HER-SAFE study design: an open-label, randomised controlled trial to investigate the safety of withdrawal of pharmacological treatment for recovered HER2-targeted therapy-related cardiac dysfunction
- PMID: 39909533
- PMCID: PMC11800297
- DOI: 10.1136/bmjopen-2024-091917
HER-SAFE study design: an open-label, randomised controlled trial to investigate the safety of withdrawal of pharmacological treatment for recovered HER2-targeted therapy-related cardiac dysfunction
Abstract
Introduction: A quarter of breast cancers show human epidermal growth factor-2 (HER2) overexpression, where targeted therapy dramatically improves survival. However, cancer therapy-related cardiac dysfunction (CTRCD) occurs in up to 15% of patients. With the interruption of HER2 therapy, if necessary, and the initiation of heart failure therapy (HFT), HER2 CTRCD recovers in over 80% of cases. The need to continue HFT in 'recovered' HER2 CTRCD following completion of HER2 therapy is unclear and there are potential significant impacts on patient's quality of life (QoL). The Randomised Controlled Trial for the Safety of Withdrawal of Pharmacological Treatment for Recovered HER2 Targeted Therapy Related Cardiac Dysfunction (HER-SAFE) aims to evaluate whether HFT can be safely withdrawn in non-high cardiovascular (CV) risk patients with 'recovered' HER2 CTRCD.

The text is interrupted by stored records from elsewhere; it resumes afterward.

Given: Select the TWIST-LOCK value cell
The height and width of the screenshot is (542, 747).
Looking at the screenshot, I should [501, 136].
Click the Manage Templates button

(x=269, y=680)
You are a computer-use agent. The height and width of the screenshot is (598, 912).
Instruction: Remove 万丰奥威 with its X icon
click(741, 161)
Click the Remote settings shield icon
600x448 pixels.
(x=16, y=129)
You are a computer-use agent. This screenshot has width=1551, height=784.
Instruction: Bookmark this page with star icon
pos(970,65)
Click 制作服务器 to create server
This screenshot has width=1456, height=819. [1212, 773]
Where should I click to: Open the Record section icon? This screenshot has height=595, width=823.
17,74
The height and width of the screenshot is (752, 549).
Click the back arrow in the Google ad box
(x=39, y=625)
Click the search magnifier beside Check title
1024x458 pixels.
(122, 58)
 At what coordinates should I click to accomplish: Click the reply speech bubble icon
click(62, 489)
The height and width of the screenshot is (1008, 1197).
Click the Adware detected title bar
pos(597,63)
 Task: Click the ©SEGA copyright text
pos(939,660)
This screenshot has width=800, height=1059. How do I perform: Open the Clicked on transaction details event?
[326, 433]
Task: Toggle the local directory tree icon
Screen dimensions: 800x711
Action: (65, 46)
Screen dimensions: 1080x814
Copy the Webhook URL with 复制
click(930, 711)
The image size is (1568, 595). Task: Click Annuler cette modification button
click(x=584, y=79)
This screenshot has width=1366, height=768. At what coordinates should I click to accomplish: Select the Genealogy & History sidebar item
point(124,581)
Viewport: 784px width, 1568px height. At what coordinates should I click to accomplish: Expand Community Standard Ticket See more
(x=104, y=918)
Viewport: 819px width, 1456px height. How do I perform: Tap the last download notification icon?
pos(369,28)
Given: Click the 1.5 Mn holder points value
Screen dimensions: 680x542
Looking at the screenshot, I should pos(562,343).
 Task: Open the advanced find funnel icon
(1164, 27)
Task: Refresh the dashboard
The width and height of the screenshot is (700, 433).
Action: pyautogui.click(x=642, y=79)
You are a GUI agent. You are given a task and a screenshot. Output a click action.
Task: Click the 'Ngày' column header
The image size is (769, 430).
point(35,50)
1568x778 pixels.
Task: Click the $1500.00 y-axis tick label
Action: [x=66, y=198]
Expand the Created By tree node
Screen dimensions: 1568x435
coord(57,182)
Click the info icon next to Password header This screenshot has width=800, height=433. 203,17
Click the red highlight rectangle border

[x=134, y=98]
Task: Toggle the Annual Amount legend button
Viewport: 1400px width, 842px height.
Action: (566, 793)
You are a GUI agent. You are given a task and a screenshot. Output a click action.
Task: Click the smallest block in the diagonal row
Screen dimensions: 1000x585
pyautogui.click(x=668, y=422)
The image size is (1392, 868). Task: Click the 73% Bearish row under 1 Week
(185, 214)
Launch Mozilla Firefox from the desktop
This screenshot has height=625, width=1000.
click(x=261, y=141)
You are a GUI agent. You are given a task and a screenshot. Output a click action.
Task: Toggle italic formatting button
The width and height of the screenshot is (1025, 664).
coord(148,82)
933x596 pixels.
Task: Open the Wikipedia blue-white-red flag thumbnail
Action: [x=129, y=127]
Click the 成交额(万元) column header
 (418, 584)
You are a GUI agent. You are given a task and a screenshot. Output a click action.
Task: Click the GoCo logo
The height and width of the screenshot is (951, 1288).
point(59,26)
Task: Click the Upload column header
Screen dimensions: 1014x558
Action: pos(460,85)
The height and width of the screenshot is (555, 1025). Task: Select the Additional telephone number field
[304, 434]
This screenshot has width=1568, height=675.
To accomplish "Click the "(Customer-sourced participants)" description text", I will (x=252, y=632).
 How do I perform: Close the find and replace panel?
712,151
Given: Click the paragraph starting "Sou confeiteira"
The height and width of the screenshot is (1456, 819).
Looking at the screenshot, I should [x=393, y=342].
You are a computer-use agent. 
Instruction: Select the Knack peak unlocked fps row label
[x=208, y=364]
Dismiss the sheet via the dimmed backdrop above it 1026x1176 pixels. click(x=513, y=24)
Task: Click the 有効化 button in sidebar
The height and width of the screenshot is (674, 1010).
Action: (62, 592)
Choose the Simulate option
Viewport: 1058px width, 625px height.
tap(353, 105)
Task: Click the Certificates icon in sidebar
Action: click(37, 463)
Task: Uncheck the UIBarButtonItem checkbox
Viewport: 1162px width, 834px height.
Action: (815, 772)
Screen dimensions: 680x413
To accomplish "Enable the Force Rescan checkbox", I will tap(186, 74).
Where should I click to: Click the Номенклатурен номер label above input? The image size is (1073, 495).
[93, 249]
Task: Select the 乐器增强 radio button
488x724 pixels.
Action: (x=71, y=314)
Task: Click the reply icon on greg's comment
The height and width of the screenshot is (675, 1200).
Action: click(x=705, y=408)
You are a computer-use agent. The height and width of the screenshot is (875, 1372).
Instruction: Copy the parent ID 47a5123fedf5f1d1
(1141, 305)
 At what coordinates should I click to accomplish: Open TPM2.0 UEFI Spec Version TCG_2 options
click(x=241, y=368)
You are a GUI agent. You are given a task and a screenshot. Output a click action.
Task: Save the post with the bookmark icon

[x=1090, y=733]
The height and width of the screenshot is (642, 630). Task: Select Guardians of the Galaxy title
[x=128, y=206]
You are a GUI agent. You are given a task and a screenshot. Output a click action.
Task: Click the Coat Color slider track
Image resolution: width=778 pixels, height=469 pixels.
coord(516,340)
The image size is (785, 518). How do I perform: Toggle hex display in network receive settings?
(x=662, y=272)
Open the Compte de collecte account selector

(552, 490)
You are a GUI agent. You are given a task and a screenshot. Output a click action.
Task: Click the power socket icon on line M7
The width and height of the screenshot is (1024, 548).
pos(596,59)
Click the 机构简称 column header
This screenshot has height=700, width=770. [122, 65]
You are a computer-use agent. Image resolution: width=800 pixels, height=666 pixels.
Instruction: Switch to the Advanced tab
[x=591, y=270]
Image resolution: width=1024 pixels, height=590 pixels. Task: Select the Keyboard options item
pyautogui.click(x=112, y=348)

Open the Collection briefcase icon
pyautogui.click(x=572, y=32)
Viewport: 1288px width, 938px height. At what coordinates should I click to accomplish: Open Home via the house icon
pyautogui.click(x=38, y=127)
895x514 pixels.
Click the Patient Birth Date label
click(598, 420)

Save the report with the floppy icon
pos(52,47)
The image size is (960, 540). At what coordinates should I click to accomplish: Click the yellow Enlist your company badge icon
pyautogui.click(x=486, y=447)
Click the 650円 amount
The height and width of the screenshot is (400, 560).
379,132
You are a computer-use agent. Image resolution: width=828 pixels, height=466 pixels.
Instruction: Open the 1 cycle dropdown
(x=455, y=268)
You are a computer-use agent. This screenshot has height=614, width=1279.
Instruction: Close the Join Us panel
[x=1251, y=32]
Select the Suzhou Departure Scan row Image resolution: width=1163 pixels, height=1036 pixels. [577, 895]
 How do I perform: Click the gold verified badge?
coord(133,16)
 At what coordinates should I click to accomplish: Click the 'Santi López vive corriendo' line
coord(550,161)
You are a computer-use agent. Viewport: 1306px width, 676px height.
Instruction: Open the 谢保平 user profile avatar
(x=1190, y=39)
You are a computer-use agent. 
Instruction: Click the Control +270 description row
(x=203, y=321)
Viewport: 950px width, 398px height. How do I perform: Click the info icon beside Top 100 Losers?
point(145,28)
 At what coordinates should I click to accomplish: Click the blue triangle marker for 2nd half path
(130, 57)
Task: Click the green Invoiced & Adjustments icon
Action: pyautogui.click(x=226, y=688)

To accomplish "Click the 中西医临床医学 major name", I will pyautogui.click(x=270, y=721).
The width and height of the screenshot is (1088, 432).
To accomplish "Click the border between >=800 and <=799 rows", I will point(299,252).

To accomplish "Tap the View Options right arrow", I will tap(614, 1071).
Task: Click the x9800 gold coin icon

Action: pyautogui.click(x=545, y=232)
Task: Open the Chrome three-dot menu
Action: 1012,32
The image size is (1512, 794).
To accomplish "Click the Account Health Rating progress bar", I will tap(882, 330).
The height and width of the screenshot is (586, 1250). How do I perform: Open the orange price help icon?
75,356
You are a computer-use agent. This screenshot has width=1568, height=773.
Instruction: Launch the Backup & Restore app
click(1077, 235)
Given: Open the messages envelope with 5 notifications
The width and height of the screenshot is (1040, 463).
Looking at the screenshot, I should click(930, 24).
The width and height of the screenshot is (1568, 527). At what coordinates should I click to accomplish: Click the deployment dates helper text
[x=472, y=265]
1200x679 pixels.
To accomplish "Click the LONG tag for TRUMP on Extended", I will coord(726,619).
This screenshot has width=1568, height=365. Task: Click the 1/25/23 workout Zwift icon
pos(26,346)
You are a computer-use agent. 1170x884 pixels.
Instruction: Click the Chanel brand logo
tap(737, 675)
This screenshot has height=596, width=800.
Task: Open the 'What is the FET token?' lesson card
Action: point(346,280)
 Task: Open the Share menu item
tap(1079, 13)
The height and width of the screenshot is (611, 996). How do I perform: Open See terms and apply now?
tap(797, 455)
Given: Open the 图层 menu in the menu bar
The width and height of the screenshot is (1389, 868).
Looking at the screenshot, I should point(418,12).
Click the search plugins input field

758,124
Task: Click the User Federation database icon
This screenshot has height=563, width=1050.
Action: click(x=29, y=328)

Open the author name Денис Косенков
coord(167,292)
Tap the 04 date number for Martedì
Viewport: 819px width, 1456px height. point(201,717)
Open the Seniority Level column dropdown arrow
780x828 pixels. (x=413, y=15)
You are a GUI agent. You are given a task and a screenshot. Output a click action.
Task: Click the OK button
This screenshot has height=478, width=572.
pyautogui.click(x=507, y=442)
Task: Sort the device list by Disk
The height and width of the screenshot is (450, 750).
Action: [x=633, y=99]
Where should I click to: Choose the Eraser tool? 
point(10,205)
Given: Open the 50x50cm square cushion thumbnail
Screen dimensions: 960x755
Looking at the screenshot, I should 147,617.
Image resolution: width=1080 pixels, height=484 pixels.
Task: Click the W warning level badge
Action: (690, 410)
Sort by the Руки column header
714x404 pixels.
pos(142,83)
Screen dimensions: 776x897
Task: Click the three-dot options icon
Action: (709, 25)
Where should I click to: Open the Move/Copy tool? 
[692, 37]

Methods and analysis: This is a multicentre, open-label randomised controlled trial investigating whether withdrawal of HFT is non-inferior to continuation in non-high CV risk, breast cancer survivors with recovered HER2 CTRCD after cancer treatment completion. The primary endpoint is the incidence of guideline-defined cardiac dysfunction or clinical heart failure. Secondary endpoints include changes in cardiac blood biomarkers, cardiovascular magnetic resonance (CMR)-derived strain and tissue mapping and heart failure symptom questionnaires. The study will recruit 90 participants who will undergo serial clinical assessment over 12 months with advanced cardiovascular imaging (CMR scans with automated analysis at baseline, 6 and 12 months), cardiac biomarker measurement (six time points over 12 months), plus complete heart failure QoL and medication disutility questionnaires. This is the first multicentre study to address this significant clinical issue.
Ethics and dissemination: This study was approved by the research ethics committee (London-London Bridge, 23/LO/0152). The results will be disseminated in peer-reviewed scientific journals.
Trial registration number: NCT05880160.
Keywords: Breast tumours; Cardiovascular Disease; Cardiovascular imaging; Heart failure.
© Author(s) (or their employer(s)) 2025. Re-use permitted under CC BY. Published by BMJ Group.
Conflict of interest statement
Competing interests: CHM is cofounder of MyCardium AI and has received speaker honoraria from Pfizer, BeiGene, Bayer, Abbott Medical and Biotronik. ARL has received speaker, advisory board or consultancy fees and/or research grants from Pfizer, Novartis, Servier, AstraZeneca, Bristol Myers Squibb, GSK, Amgen, Takeda, Roche, Janssen-Cilag, Clinigen Group, Eli Lily, Eisai, Ferring Pharmaceuticals, Boehringer Ingelheim, Akcea Therapeutics, Myocardial Solutions, iOWNA Health, Heartfelt Technologies, ARMA Biosciences and EpicLife. All other authors have no completing interest to declare.